It was 1 a.m. on a rainy, chilly Monday morning, the perfect environment for questioning your life decisions, like why I was waiting in line with hundreds of other SXSW-goers inside and outside a hotel I wasn’t staying in to eat a free cronut. There was a lot to question, too. Namely, why? Also, what?
But let’s go back in time first, to the preceding Saturday, when I saw Grumpy Cat, the real star of SXSW 2014. Not the bands, not the films, not the brands, but THE #brand, a small, funny looking cat surrounded by Friskies logos that slept through the giddy admiration of his fans. And boy were there a lot of them. Reports from the Mashable House, where Grumpy Cat rested in a bed on a perch like a drunken king, say that people waited more than an hour to have their picture with the most Internet of memes (meanwhile, Chocolate Rain was singing some deep chocolate cuts on a street corner outside Wendy’s, probably).
When I stopped by to check out the scene, the line was 50 people deep, and everyone had the same sheepish, embarrassed grin on their face: they were both excited and humiliated to be there, to spend all of five seconds in shared air space with a cat named Tardar Sauce in the same building as a Mashable-branded, Miley-approved wrecking ball. Above the Grumpy groupies was a flashing screen proudly highlighting tweets that mentioned the House, a montage of cat photos and sincerely ironic (or maybe ironically sincere — such is SXSW) pimped hashtags. It was overwhelming, like watching the arrival and departure schedule at an airport, even though everyone was already at their destination: hell. Meanwhile, the star of the event looked less grumpy and more tired and sad. By all accounts, his owners take excellent care of their pet/money-maker, but you couldn’t help but feel bad for the irritated-even-in-slumber cat.
Speaking of feeling bad: don’t feel bad for those of us who waited for free cronuts Sunday night into Monday morning. Like, ever. We don’t deserve sympathy — we made our beds and now we must lie in them, covered in crumbs. We all clicked the same article, “Cronut Creator Concocts Milk and Cookie Shots,” or at least one much like it, and decided to forgo sleep to eat the food version of a Labradoodle. It read:
The first Chocolate Chip Cookie Milk Shots will be sampled on March 9th at the [Intercontinental Austin Hotel]. [Chef Dominique] Ansel will be there and he will be making cronuts. (Via)

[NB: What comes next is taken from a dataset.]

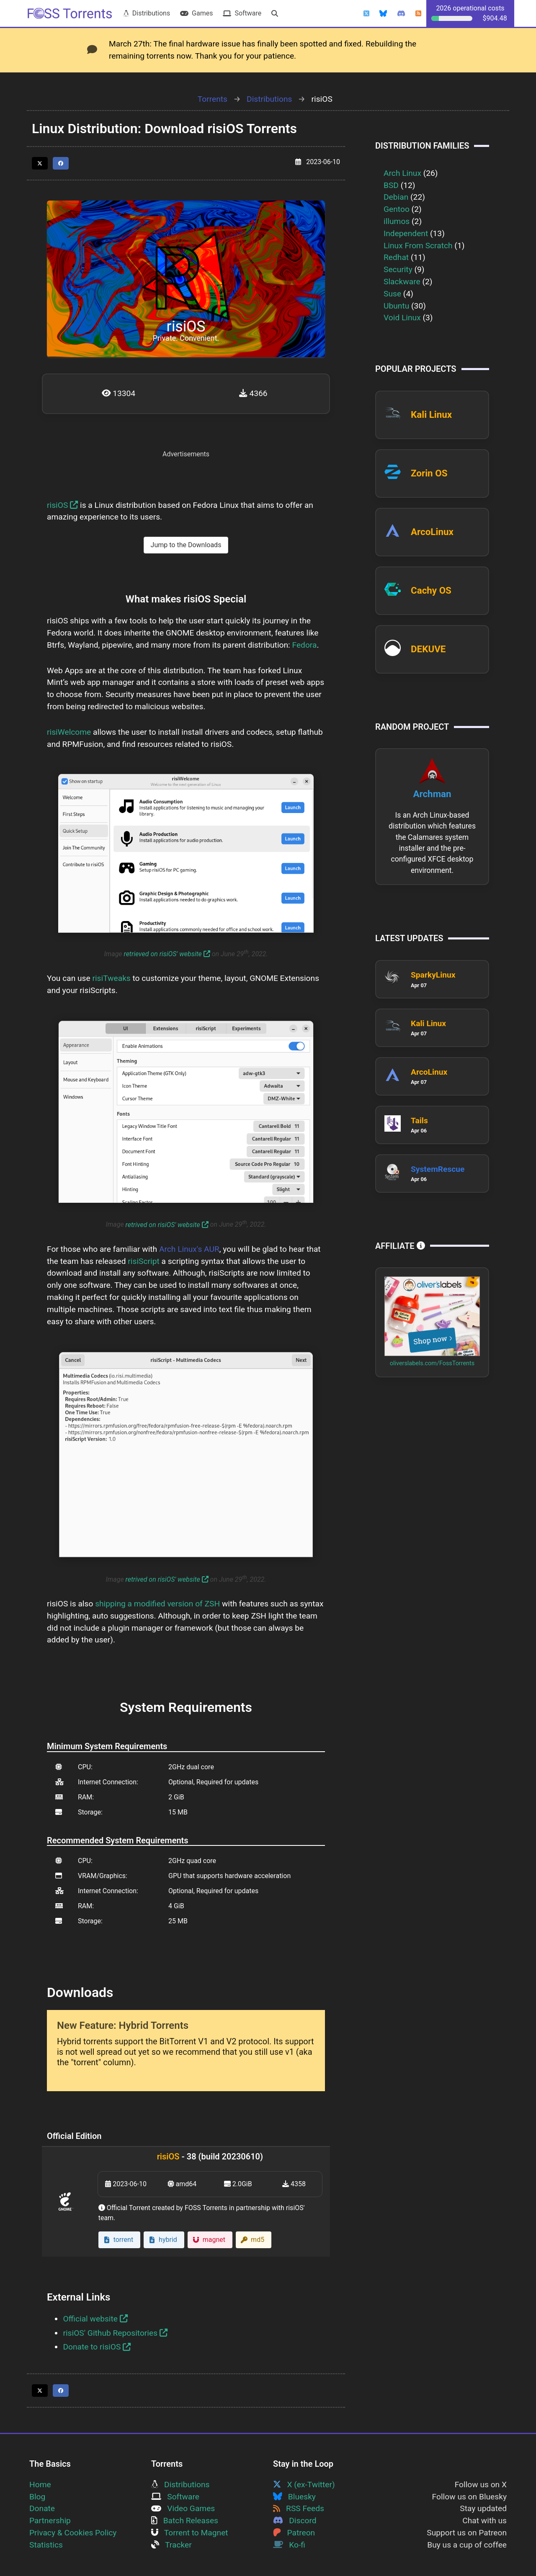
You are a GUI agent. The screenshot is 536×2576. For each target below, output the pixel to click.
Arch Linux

Now, if you’ve never had a cronut, fix that immediately. They are amazing. But should you wait in a line that looks like this for a free one? Let’s do a pro/con list, for both cronuts and Grumpy Cat.
Grumpy Cat
PRO
-It’s a cat
CON
-It’s a cat
Cronuts
PRO
-Delicious
-Free
CON
-It’s 1 a.m.
The event actually began at midnight, but due to a series of mismanagement, it took nearly two hours for even the VIP guest-listers to get their fluffy bounty. Confession time: I was on said “cronut VIP list,” which is two very good words followed by one bad word that makes for something awful. When the clock hit single digits and without a cronut in sight, certain so-called important people began getting impatient; I even heard one guy futilely try to start a “we want cronuts” chant. Must of us were quiet, though, not because we were any better than the chant guy, but because we knew we weren’t in a position to complain — we were in line for a pastry, for cronut’s cake. Never before has the phrase “eating our feelings” felt so real.
Eventually, we got our cronuts and cookie milk shots and they were delicious and perfect. Then we all stumbled back to our motels and apartments, having left a small sliver of dignity inside the Intercontinental Austin Hotel. But hey, at least we didn’t wait in line to meet a cat. Except for those who did.